Happy Birthday, Julia Child!  

Like Julia, I was raised in Pasadena, albeit in a different era—but let me say that enough of the past lingered to understand why she wanted to leave  (or why I believe she wanted to leave, though I couldn’t say for sure).  I loved growing up in Pasadena for reasons I won’t go into here, and I wanted to get away as quickly as I could.  So there you go.

I do not cook (I’m more of an assembler, that is to say, I’m a salad and sandwich maven).   I did attempt cooking at one point in my life and was politely to asked by any and all who sat at my table, not to repeat the attempt.  So I did the next best thing, and married an incredible cook who had worked as a professional chef.  

While I did not in any way emulate Ms.

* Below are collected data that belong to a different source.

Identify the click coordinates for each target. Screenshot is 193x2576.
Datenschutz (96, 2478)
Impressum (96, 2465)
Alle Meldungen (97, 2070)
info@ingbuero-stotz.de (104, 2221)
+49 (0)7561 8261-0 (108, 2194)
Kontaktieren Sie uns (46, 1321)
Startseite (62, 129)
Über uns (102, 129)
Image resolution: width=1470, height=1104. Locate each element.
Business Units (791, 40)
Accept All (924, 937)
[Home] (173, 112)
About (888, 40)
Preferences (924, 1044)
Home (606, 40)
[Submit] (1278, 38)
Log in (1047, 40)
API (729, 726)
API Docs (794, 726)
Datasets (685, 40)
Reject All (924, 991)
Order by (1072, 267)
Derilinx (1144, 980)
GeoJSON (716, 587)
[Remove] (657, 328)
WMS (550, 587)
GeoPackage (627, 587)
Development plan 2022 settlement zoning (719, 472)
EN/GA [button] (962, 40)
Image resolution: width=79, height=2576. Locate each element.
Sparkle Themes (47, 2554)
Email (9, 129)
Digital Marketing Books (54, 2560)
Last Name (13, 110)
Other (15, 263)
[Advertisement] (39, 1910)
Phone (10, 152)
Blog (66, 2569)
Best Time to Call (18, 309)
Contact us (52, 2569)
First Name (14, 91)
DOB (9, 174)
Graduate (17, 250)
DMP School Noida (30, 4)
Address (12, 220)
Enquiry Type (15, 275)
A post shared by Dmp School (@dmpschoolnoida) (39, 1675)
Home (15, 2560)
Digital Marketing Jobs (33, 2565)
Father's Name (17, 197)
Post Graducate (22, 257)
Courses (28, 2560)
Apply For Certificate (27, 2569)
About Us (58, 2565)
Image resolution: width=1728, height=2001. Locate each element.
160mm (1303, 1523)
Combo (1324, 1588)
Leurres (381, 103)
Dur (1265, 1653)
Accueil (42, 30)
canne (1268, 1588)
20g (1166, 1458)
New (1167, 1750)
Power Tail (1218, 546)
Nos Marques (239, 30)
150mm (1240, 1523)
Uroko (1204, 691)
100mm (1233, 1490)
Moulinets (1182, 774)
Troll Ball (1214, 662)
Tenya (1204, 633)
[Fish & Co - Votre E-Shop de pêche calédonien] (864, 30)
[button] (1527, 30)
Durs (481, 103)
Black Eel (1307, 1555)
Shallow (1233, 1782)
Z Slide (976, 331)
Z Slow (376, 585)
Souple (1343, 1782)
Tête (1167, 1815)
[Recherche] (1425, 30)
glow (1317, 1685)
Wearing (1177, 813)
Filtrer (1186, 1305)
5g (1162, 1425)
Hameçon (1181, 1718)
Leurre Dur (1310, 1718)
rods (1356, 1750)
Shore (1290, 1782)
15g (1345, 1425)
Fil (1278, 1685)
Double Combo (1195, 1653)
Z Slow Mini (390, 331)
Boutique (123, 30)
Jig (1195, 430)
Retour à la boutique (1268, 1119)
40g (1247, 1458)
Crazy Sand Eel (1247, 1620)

Child in the kitchen, I did in another area of her life which is represented by this homemade valentine  (anyone who knows John and me will know what I mean).  I had always thought it was such a cool idea to send valentines to friends instead of Christmas cards.  I once thought, many many years ago, that John and I would follow suit (he was unaware of this decision) but didn’t follow through because, really, isn’t Julia Child a hard enough act to follow?

One evening, my friend Esme and I were at South Coast Plaza in Orange County, when we noticed a rather long line coming out of the door of Rizzoli’s bookstore—which was a wonderful bookstore.  We discovered that Julia Child was signing copies of her new book  ”The Way To Cook” and decided to get in line.  Neither of us cooked, but we had both grown up with Julia Child on TV.

A representative of the store told everyone in line that they were hold out their book, have Julia sign and move on.  That she would not dedicate any of her signings was a disappointment since I was buying the book for John.  It was in the spirit of maintaining absolute silence and no requests that I came to be standing in front of Julia.  She watched me for a minute, with my book open before her, as if she expected me to say something.  I wanted to; I think she would’ve signed it to John but I chickened out.   It was a moment where I was thinking, This is Julia Child and Wow, she’s tall.  Even sitting you could tell how big she was.  After she signed, she waited, watching me again.  (I have to say there were many people in front of me and many behind me, so I was aware of the need to keep things moving.)  She seemed unconcerned with the line and asked, “How are you?” in that trademark trill.  I think I mumbled, Fine, before blurting, “I think you’re great!”  And she said, with a smile, “And you’re very nice.”

John loved the book, which is a First Edition, signed (though not to John), and a mess from all the years of use.  The dust jacket is stained and spotted and worn; all the edges of the pages are stained.  When you see it and realize the value of a signed First Edition w/dust jacket of what I believe was her bestselling book, then see the years it has spent in our various kitchens through all the stains and the occasional warped page and tiny tears, you have to think to yourself, this is how she would’ve wanted it.